Several months ago, Google Chrome users were the target of a vicious malware scam. When visiting a targeted website, an official looking Chrome message popped up indicating:
“The ‘HoeflerText’ font wasn’t found. The web page you are trying to load is displayed incorrectly, as it uses the ‘HoeflerText’ font. To fix the error and display the text, you have to update the ‘Chrome Font Pack’”.
Unaware this wasn’t an official message, users clicked the update button and received additional information regarding how to update their Chrome fonts. Malware developers determined this error message was being used by cyber criminals to spread Spora ransomware, which comes with active infection channels, sophisticated ransom payment service, and advanced crypto. The virus was discovered and a “fix” was defined, but not before thousands of Internet users were infected. Well, the malware attack is back again, only this time, it’s targeting Mozilla Firefox users.
The latest malware campaign, as discovered by Kafeine, a Proofpoint exploit expert, especially targets Mozilla Firefox users who have the banking trojan Zeus Panda. Fortunately, the cyber attackers left some easily recognized evidence behind; they kept the HoeflerText font name the same.
Here’s a little bit about how this attack works:
Once the user’s system has been infected, Zeus Panda is set to automatically launch when the user signs in. The command and control center is then notified to forward information regarding the infected device’s firewall and antivirus information. Panda, the online banking trojan, has targeted banks in North America, Europe, and Brazil. Its target is bitcoin exchanges, online betting accounts, bankers, airline loyalty programs, and online payment providers. If these recent attacks have proven anything, however, it’s that virtually everyone is at risk.

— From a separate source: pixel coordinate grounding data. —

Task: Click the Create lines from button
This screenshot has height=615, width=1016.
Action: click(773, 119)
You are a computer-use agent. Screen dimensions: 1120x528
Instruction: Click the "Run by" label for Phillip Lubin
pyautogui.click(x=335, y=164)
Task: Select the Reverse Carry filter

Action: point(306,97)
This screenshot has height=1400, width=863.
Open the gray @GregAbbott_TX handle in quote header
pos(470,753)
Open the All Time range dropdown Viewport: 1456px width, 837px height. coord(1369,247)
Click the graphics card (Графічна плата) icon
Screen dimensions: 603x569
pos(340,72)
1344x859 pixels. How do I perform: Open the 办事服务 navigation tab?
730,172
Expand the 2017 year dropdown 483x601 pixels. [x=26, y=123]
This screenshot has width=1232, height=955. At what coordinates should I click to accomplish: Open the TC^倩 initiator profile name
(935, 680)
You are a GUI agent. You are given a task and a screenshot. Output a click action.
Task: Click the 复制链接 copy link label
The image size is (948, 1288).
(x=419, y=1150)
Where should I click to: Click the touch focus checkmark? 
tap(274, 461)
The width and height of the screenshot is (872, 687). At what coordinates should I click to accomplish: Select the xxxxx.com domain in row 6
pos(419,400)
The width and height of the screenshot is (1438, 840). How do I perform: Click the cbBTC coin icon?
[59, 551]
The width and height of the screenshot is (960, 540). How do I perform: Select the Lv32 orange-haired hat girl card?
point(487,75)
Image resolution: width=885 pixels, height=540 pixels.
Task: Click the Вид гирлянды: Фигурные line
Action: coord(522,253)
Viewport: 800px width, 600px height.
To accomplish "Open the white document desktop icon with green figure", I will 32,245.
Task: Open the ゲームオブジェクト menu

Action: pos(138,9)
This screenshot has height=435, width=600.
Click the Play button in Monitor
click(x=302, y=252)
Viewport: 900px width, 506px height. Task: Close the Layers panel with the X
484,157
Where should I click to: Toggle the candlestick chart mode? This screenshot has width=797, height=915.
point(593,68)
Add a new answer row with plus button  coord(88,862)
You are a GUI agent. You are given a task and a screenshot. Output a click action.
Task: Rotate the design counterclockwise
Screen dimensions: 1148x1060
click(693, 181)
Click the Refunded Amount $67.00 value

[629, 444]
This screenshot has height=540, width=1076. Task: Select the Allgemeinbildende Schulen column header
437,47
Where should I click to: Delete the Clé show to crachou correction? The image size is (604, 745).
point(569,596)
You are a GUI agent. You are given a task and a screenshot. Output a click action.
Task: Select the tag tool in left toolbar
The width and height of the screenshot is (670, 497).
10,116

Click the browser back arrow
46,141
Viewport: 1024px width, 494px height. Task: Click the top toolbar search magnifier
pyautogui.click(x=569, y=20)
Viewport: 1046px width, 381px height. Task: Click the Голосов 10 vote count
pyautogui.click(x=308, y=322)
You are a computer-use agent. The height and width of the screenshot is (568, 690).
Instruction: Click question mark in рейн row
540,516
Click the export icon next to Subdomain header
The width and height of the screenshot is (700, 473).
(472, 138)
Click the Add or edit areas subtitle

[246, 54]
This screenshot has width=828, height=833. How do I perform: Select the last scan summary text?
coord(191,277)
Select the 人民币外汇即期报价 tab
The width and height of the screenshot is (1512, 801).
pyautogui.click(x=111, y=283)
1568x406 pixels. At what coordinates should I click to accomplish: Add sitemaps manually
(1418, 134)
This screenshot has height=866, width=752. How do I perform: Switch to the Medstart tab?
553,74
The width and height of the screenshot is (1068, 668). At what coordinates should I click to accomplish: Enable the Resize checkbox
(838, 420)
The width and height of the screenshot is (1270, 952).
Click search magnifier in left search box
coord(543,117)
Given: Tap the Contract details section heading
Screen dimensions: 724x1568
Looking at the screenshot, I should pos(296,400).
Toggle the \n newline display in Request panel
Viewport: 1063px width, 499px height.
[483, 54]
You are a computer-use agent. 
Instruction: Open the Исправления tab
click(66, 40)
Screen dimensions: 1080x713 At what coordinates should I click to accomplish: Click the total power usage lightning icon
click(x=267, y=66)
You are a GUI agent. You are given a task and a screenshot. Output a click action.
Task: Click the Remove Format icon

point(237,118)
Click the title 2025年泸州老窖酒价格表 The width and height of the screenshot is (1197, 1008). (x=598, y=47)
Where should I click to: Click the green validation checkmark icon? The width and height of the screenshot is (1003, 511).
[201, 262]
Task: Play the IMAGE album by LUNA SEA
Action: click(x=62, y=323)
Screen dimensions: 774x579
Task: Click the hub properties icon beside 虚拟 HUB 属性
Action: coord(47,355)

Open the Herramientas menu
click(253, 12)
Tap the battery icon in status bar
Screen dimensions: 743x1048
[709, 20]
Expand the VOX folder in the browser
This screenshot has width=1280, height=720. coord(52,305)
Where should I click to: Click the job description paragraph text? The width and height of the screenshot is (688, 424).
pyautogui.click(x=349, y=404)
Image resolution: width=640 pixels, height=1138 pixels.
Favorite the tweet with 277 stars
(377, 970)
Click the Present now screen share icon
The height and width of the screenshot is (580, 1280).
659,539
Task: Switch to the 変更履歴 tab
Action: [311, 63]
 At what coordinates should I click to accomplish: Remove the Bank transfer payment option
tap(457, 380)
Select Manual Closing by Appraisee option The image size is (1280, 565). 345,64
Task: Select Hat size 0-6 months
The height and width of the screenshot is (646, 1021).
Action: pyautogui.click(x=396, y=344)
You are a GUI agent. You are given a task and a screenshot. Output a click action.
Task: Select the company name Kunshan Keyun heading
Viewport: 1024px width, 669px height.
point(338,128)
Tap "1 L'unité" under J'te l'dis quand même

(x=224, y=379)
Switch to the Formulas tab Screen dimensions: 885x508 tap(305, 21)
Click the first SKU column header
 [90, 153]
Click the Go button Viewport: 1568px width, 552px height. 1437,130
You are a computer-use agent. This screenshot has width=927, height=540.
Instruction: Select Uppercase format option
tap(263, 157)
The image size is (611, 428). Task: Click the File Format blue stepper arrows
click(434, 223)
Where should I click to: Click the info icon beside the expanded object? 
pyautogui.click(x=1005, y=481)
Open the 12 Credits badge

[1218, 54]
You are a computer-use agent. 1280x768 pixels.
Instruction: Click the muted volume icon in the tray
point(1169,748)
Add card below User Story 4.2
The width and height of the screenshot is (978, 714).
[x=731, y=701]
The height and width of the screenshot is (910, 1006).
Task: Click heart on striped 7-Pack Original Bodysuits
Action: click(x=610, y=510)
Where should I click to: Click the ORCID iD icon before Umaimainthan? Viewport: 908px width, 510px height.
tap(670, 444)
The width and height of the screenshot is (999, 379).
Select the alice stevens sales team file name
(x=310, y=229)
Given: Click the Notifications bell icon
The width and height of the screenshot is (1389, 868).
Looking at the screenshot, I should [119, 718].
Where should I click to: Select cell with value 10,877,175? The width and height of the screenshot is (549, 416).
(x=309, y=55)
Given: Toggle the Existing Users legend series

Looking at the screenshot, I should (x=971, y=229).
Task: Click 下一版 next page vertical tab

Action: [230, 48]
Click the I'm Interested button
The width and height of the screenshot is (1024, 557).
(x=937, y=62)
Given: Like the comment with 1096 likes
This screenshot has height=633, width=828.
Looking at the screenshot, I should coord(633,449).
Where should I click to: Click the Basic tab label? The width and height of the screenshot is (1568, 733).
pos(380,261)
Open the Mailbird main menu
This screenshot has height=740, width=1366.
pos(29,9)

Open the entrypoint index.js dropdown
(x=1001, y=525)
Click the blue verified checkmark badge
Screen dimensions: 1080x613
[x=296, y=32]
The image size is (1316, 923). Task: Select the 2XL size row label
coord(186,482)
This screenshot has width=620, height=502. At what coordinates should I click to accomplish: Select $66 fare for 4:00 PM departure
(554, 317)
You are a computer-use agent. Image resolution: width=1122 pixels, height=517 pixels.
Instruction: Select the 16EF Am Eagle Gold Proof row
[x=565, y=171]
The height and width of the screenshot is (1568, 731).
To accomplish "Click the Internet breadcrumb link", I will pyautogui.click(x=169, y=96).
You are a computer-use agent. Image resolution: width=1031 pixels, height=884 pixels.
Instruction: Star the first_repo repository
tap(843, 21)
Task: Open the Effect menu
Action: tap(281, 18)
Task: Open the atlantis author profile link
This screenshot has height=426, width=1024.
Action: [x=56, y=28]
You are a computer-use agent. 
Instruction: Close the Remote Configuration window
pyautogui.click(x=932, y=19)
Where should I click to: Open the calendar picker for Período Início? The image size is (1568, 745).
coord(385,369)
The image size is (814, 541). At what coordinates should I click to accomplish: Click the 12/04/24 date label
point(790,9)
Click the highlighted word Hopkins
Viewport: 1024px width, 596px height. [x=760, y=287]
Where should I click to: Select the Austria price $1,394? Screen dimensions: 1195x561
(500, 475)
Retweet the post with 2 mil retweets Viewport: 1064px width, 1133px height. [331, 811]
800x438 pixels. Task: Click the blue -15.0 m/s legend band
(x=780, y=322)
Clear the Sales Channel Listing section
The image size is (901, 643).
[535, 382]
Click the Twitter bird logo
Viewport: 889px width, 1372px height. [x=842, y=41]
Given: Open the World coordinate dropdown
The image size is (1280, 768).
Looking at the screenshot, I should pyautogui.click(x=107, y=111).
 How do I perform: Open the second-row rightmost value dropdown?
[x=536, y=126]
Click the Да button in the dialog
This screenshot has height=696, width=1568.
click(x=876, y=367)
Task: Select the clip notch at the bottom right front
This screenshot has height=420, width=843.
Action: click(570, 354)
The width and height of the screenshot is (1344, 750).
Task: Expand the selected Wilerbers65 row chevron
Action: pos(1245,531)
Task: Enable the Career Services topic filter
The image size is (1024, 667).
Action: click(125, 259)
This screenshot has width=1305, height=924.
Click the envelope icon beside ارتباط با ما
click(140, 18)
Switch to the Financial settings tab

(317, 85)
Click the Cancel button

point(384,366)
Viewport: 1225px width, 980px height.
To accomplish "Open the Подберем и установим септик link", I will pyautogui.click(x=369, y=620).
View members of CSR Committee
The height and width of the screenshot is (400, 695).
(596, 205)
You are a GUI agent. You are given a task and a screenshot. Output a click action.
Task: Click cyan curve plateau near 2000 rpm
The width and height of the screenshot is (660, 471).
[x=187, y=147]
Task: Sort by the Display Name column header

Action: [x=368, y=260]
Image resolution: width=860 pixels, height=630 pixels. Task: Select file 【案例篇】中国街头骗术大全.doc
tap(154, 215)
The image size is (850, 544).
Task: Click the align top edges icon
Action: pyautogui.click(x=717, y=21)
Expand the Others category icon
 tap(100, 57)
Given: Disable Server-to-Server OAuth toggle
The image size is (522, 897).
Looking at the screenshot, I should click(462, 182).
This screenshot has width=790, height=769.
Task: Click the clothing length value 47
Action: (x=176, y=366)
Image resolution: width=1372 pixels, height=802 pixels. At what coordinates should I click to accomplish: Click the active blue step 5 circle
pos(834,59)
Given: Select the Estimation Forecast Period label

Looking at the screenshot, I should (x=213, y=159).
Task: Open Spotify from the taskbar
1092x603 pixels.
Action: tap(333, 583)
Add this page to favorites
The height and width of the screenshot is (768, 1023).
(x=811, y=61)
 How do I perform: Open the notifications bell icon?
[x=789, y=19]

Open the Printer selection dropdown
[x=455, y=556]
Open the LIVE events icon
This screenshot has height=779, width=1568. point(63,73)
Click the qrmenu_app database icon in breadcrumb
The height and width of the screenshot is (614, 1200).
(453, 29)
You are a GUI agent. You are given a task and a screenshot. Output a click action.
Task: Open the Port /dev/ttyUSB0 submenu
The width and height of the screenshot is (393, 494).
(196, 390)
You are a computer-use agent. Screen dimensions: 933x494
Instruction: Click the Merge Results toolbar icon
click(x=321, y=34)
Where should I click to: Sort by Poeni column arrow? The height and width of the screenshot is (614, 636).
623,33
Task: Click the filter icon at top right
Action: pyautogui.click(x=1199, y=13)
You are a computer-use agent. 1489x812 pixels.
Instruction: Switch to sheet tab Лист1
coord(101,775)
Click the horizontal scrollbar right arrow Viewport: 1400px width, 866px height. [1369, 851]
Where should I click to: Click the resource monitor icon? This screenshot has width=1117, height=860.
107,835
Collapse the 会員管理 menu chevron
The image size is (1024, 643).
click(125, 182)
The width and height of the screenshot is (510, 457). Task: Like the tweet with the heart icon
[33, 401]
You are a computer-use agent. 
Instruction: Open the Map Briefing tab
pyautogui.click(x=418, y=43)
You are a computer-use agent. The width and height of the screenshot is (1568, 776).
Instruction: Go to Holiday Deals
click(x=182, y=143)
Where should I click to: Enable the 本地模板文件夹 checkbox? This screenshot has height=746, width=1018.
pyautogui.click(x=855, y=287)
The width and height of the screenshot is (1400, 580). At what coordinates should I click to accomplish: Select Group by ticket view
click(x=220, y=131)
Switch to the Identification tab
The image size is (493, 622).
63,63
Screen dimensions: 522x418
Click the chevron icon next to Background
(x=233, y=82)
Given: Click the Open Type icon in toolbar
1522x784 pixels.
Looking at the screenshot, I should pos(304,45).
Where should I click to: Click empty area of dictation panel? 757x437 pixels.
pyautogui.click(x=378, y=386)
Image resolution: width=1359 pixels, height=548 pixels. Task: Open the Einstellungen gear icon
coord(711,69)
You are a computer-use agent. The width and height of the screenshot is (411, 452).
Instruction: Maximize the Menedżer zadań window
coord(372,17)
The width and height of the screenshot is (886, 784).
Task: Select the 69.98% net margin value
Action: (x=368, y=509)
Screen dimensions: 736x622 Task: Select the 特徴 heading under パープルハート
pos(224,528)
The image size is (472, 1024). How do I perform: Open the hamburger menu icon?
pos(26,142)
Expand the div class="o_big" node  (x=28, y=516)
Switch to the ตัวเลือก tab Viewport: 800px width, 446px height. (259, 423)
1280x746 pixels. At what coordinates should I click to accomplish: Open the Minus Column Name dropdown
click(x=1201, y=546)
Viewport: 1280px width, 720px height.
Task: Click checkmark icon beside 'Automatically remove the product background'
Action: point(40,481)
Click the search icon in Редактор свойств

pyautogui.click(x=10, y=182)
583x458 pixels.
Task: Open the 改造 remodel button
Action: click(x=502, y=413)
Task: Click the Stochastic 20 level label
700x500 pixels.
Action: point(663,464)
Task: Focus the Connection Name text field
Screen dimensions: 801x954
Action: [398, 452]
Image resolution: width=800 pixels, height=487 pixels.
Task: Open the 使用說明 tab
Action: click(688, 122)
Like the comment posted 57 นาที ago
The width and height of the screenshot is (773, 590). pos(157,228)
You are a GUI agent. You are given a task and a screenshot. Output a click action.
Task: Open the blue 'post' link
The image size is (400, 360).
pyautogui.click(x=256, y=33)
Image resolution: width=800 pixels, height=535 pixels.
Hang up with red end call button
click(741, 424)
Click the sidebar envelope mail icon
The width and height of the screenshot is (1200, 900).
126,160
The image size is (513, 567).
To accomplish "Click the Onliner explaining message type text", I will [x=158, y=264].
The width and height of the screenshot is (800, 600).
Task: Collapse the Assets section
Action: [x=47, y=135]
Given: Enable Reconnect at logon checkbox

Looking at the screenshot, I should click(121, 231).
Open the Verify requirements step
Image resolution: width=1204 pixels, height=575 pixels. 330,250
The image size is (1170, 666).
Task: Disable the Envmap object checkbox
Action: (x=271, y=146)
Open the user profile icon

To safeguard yourself against this type of cyber attack, it’s critical that you’re careful about what you download from the Internet. If a window pops up indicating a new version of anything is required, go directly to the developer’s site to ensure authenticity. If no updates are found, contact the developer immediately. Additionally, keep your computer’s antivirus software updated at all times. Cyber criminals are becoming increasingly more advanced in their methods of delivery; it’s up to us to exercise caution and protect ourselves.